Time to execute the above job was not unduly affected my the machine load
There are a few leftover jenkins processes from yesterday running as the jenkins user although not using significants amount of CPU time:
root@test-osuosl-ubuntu1604-ppc64le-2:/var/log# ps augwwx | grep jenkins
jenkins 1126 0.0 0.0 10560 7872 ? Ss Sep12 0:21 /lib/systemd/systemd --user
jenkins 1130 0.0 0.0 160448 5760 ? S Sep12 0:00 (sd-pam)
jenkins 3086 0.0 0.0 3072 1344 ? S Oct05 0:00 sh -c ulimit -c unlimited && /home/jenkins/workspace/Grinder/openjdkbinary/j2sdk-image/bin/java -ea -esa -Xmx512m --enable-preview -Xint -XX:+CreateCoredumpOnCrash -Djava.library.path=/home/jenkins/workspace/Grinder/openjdkbinary/openjdk-test-image/hotspot/jtreg/native -cp /home/jenkins/workspace/Grinder/aqa-tests/TKG/output_16649842363953/hotspot_serviceability_1/work/classes/0/serviceability/sa/ClhsdbFindPC_no-xcomp-core.d:/home/jenkins/workspace/Grinder/aqa-tests/TKG/output_16649842363953/hotspot_serviceability_1/work/classes/0/test/lib jdk.test.lib.apps.LingeredApp f51a16ce-8db7-4dd1-9bae-47f397683477.lck forceCrash
jenkins 3088 0.0 0.5 3023424 49600 ? Dl Oct05 0:03 /home/jenkins/workspace/Grinder/openjdkbinary/j2sdk-image/bin/java -ea -esa -Xmx512m --enable-preview -Xint -XX:+CreateCoredumpOnCrash -Djava.library.path=/home/jenkins/workspace/Grinder/openjdkbinary/openjdk-test-image/hotspot/jtreg/native -cp /home/jenkins/workspace/Grinder/aqa-tests/TKG/output_16649842363953/hotspot_serviceability_1/work/classes/0/serviceability/sa/ClhsdbFindPC_no-xcomp-core.d:/home/jenkins/workspace/Grinder/aqa-tests/TKG/output_16649842363953/hotspot_serviceability_1/work/classes/0/test/lib jdk.test.lib.apps.LingeredApp f51a16ce-8db7-4dd1-9bae-47f397683477.lck forceCrash
jenkins 3106 0.0 0.3 38656 30272 ? S Oct05 0:00 /usr/bin/python3 /usr/share/apport/apport 3088 6 18446744073709551615 1 3088 !home!jenkins!workspace!Grinder!openjdkbinary!j2sdk-image!bin!java
root 6087 0.0 0.0 9984 1920 pts/0 S+ 13:38 0:00 grep --color=auto jenkins
root 19468 0.0 0.1 18176 13312 ? Ss Sep13 0:00 sshd: jenkins [priv]

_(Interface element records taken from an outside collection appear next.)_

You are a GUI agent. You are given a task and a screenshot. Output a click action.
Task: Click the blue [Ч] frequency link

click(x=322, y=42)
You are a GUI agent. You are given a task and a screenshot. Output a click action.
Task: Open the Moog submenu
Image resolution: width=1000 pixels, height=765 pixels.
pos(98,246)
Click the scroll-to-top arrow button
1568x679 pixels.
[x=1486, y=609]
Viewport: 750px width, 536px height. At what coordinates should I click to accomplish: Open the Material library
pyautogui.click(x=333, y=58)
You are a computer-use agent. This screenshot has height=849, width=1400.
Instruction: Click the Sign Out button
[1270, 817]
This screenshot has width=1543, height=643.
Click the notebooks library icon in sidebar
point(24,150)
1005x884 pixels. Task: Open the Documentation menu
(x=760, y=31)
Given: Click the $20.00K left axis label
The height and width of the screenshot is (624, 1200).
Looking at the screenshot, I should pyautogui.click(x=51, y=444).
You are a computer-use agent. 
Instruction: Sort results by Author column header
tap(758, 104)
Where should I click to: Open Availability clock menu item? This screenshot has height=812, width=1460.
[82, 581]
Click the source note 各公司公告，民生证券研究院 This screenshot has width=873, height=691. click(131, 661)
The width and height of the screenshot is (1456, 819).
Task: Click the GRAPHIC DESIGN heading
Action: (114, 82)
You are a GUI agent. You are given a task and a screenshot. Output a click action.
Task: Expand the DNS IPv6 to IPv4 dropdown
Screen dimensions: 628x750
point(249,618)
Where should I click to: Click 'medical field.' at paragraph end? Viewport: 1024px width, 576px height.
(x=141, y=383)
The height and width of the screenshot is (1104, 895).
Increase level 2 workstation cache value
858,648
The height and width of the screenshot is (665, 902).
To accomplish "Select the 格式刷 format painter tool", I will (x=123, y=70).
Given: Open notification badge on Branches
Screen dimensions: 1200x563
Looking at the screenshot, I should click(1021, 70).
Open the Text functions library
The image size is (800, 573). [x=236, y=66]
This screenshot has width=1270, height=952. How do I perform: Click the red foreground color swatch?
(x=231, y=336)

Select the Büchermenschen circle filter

jenkins 19521 0.0 0.1 18816 10304 ? S Sep13 1:57 sshd: jenkins@notty
jenkins 19562 0.0 0.0 10688 2112 ? Ss Sep13 0:00 bash -c cd "/home/jenkins" && java -Dorg.jenkinsci.plugins.durabletask.BourneShellScript.HEARTBEAT_CHECK_INTERVAL=300 -jar remoting.jar -workDir /home/jenkins -jar-cache /home/jenkins/remoting/jarCache
jenkins 19563 0.5 4.5 4590656 381440 ? Sl Sep13 175:24 java -Dorg.jenkinsci.plugins.durabletask.BourneShellScript.HEARTBEAT_CHECK_INTERVAL=300 -jar remoting.jar -workDir /home/jenkins -jar-cache /home/jenkins/remoting/jarCache
root@test-osuosl-ubuntu1604-ppc64le-2:/var/log#
Interestingly those hung Grinder processes are likely the ones I was using for replicating/testing https://github.com/adoptium/aqa-tests/issues/4006#issuecomment-1268330876 - the java process in the above output (3088) is not responding to a kill -KILL. I might leave it for a while to see if it disappears before triggering a reboot given that it doesn't seem to be disrupting any other execution at the moment.
Rebooted.
Generated some more alerts overnight so reopening. The -1 machine is running the same kernel (4.4.0-210-generic and is not having the same problem.
At the time of writing it is has a load of zero.